ミュージカルの内容は、いまの子どもたちの置かれた状況を背景に、主人公の女性が、少女時代にいじめにあっていた頃に描いていた絵本の「つづきの物語」を紡ぎ、その主人公たちが夢のなかに登場し、孤独だった少女時代のトラウマを払拭させるために、女性を励まし、たくさんの勇気と元気をもらい新たなリスタートをきるために旅立つ、というストーリーで、ファンタジーあふれるなか、私自身の少年時代の想い出ともオーバーラップし、稽古拝見のたびに感涙した。

 

 秋田で長年、わらび座という日本列島の風土と歴史に根ざした創造カンパニーの経営と運営に携わってきた者として、ふるさと大分市に帰郷し、さまざまな分野で創造的挑戦をしている皆様と出逢った。

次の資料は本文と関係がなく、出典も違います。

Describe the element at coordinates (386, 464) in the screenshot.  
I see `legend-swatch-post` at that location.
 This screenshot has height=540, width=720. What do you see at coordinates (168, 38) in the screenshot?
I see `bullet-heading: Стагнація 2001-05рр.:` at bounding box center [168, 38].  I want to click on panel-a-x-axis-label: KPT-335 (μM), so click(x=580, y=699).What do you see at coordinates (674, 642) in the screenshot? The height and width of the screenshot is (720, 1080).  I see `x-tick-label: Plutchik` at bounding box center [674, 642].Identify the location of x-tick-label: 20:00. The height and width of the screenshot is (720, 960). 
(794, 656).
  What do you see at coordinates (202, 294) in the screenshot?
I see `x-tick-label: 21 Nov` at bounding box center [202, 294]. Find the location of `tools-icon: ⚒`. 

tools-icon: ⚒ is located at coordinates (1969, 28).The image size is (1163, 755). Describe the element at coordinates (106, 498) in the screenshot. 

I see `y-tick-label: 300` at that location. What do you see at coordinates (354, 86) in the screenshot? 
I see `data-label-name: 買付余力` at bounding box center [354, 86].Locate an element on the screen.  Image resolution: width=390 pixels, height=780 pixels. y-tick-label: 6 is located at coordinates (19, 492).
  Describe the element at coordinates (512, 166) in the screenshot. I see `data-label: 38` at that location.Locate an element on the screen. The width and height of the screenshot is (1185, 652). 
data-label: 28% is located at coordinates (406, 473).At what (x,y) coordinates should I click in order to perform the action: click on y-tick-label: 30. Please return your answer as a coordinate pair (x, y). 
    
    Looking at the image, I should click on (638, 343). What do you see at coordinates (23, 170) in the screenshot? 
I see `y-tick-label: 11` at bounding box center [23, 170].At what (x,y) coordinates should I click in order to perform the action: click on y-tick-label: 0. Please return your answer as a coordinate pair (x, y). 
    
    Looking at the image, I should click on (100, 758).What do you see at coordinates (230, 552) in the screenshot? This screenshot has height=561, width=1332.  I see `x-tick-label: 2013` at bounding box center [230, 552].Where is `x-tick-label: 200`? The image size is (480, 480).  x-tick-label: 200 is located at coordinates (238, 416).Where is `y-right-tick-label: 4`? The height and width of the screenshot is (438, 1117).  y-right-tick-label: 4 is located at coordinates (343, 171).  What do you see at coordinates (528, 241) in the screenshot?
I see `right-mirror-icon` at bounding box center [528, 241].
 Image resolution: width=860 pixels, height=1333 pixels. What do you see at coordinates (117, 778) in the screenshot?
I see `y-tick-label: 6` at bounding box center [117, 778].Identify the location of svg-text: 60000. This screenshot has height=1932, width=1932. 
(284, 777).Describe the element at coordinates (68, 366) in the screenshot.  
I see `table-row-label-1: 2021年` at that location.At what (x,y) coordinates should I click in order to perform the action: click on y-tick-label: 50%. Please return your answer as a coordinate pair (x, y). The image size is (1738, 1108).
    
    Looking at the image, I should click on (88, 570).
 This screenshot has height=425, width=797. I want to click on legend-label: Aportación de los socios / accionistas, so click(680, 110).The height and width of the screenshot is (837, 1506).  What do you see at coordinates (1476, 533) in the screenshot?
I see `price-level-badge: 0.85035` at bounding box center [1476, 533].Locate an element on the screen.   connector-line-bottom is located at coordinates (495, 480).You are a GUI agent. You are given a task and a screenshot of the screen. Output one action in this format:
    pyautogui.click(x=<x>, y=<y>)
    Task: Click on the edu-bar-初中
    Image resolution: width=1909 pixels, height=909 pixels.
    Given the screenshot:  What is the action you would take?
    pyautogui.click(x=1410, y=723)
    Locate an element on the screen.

なかでも、安松良道氏との出逢いは、いまの私に大きな影響を与えている。次世代のための舞台創造の真摯な姿勢、舞台の構築力と演出力と振付力はなみなみならぬものがあり、子どもたちへの指導もとても丁寧で、一人ひとりの資質と技量に心配りする姿勢は、感動的ですらある。氏のような優れた指導者がいることは、ふるさと大分の大きな財産だと思う。氏のクオリティへの執念、プロ意識の徹底、圧倒的迫力のダンスシーンの魅力、オリジナル・ミュージカル創造の総合力を、これからの大分の舞台創造の宝として見守っていきたい。氏のスタジオでレッスンを受けている子どもたちが、汗と涙と笑顔で創りだしたミュージカル「KAKERU」は、終盤で手話をともなって歌われた「ホルトの木の下で」(詞・曲/西野ナオト)の名曲とともに、ホルトホール大分の開館を祝うステージとなった。ホルトホール大分に携わる者として、深く感謝したい。